**YOUR GOAL**
Each line that contains the word "Enseignement" is to be copied from the records below.

Collected data:
--- START ---

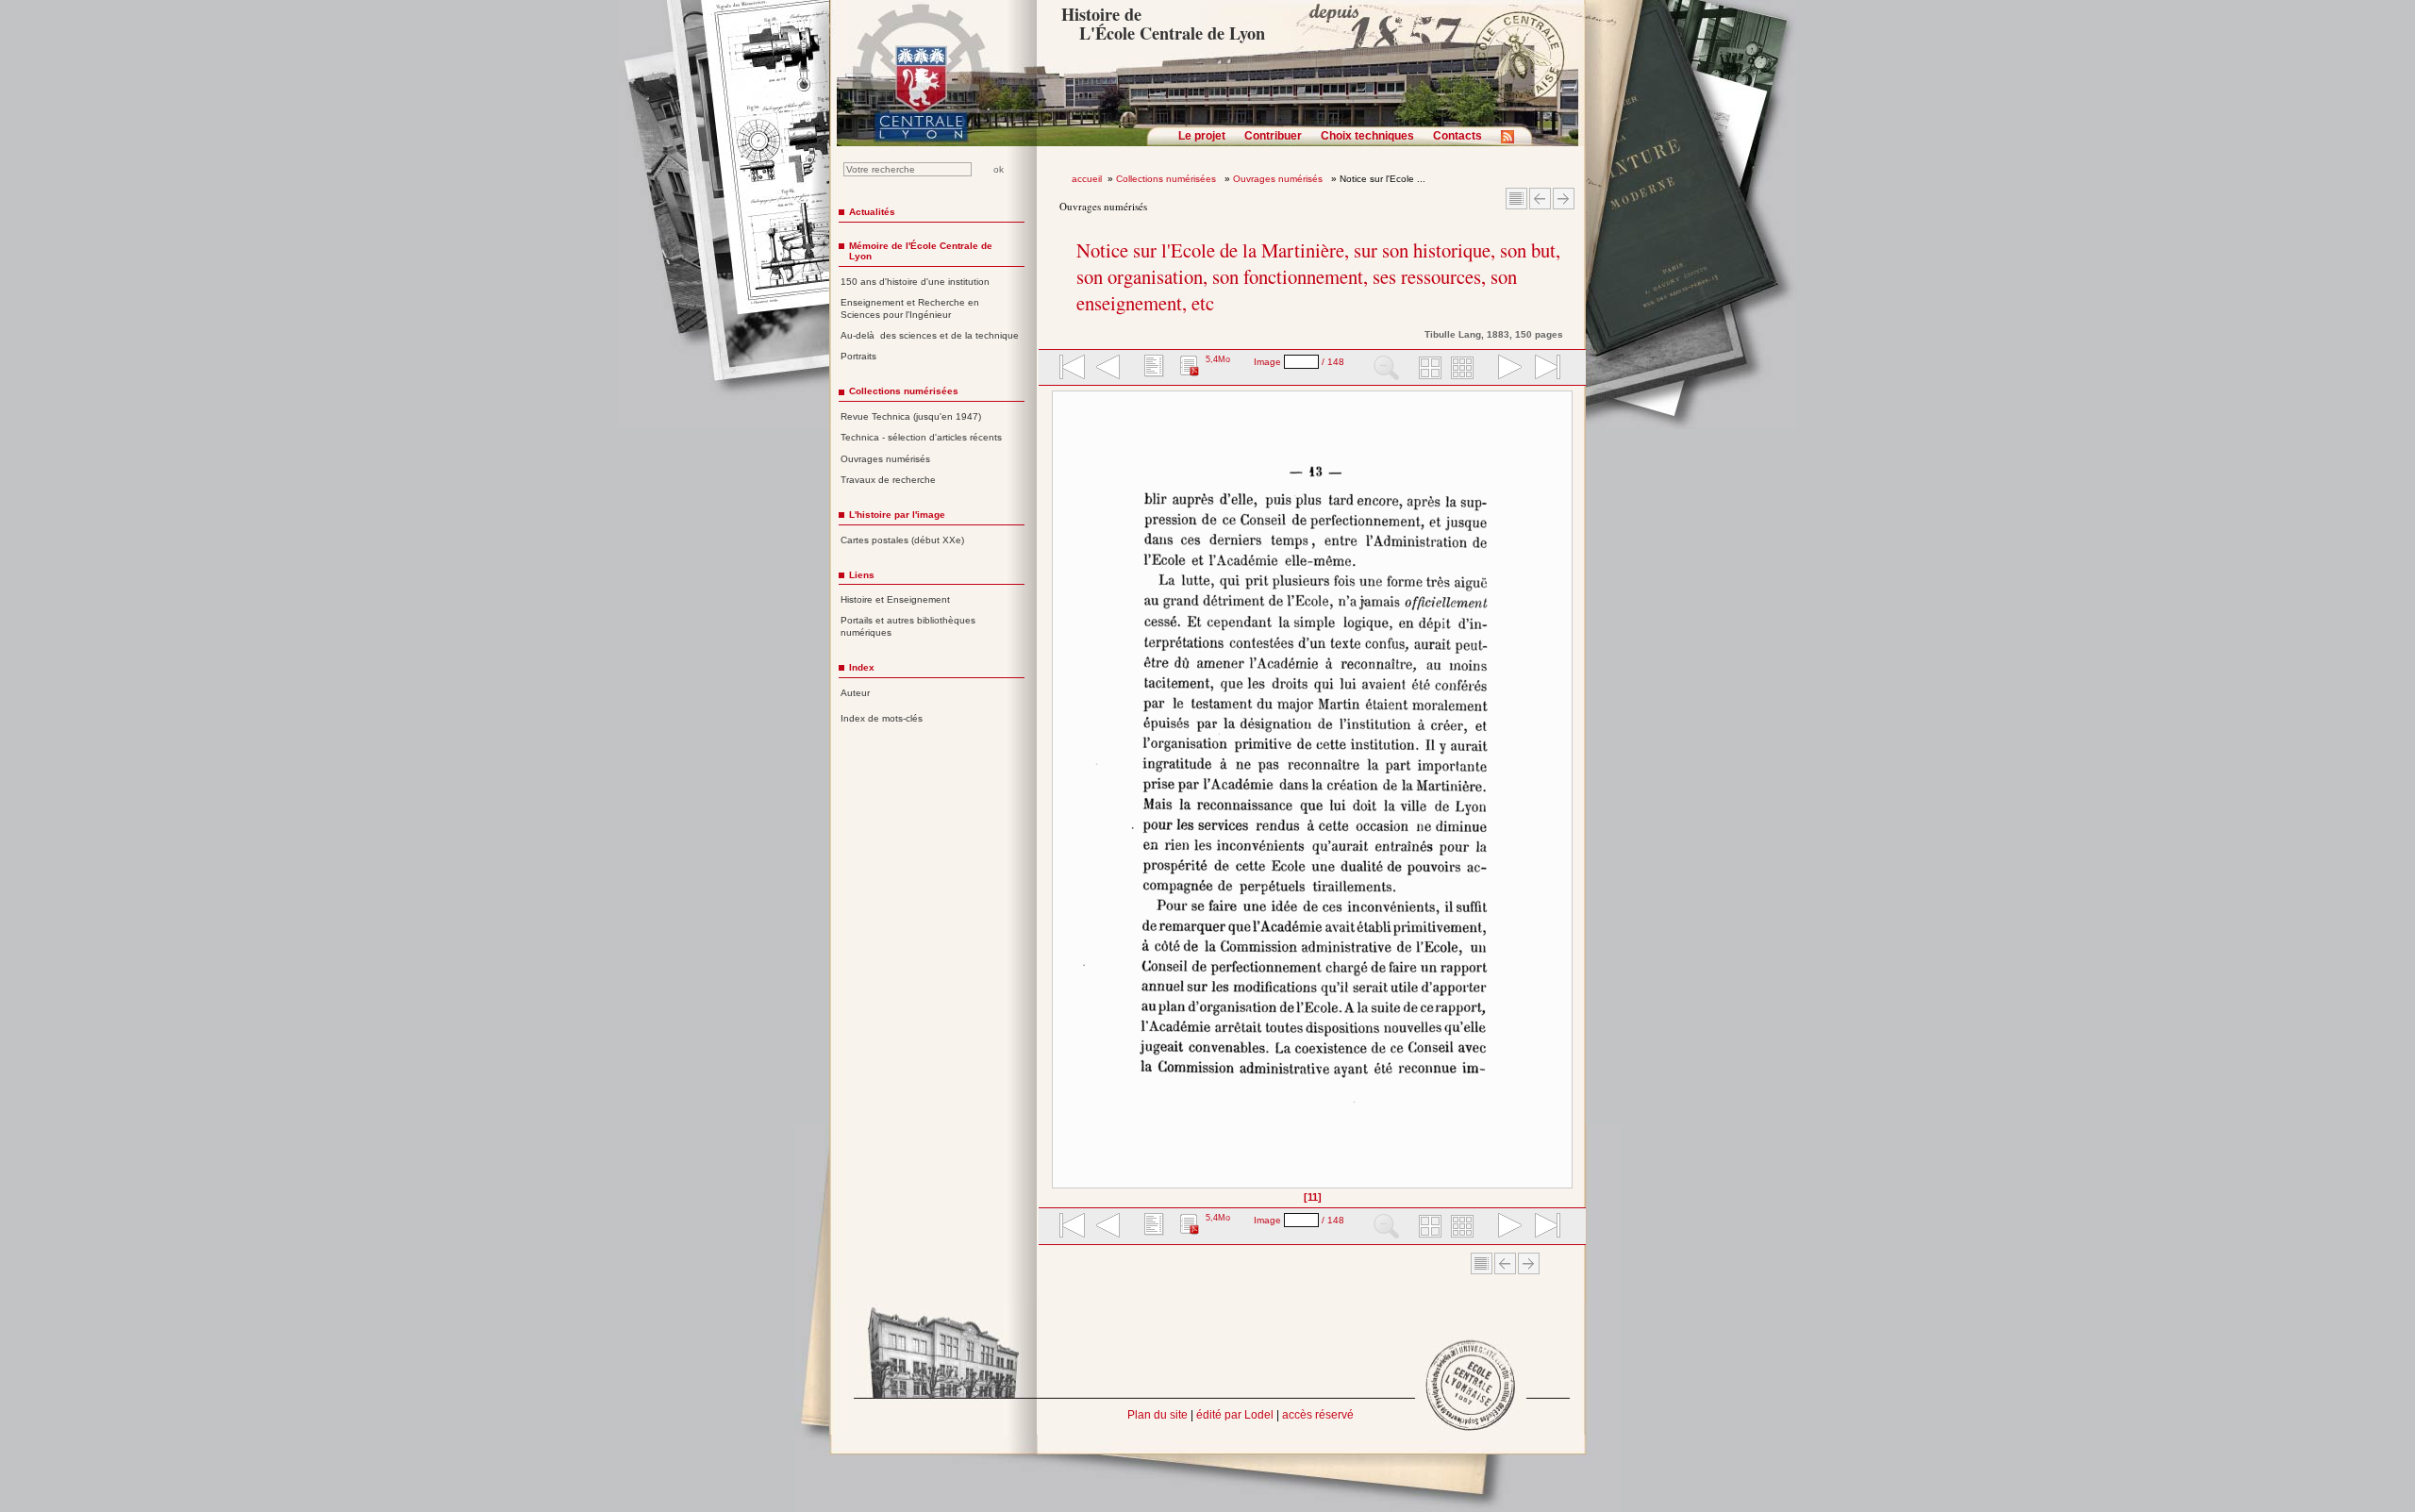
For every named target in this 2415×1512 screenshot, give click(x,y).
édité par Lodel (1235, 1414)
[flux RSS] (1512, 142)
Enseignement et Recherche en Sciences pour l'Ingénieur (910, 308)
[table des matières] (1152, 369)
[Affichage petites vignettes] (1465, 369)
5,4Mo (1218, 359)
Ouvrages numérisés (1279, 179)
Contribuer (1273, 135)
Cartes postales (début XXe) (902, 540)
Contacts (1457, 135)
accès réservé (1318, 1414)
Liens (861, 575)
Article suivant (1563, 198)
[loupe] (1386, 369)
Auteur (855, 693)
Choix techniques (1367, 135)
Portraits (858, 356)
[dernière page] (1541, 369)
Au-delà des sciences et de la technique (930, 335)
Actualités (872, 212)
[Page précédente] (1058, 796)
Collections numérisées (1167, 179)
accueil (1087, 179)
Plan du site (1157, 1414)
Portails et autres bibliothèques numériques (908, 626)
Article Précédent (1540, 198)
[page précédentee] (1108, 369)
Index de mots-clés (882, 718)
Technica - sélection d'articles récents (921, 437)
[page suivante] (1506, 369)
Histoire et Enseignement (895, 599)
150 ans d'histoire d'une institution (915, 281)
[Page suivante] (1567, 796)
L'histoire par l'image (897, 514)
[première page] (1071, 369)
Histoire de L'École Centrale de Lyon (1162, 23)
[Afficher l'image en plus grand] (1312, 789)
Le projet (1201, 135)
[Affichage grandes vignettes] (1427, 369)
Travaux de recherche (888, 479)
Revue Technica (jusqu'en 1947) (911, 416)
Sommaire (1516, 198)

--- END ---

**ANSWER AREA**
Enseignement et Recherche en Sciences pour l'Ingénieur (910, 308)
Histoire et Enseignement (895, 599)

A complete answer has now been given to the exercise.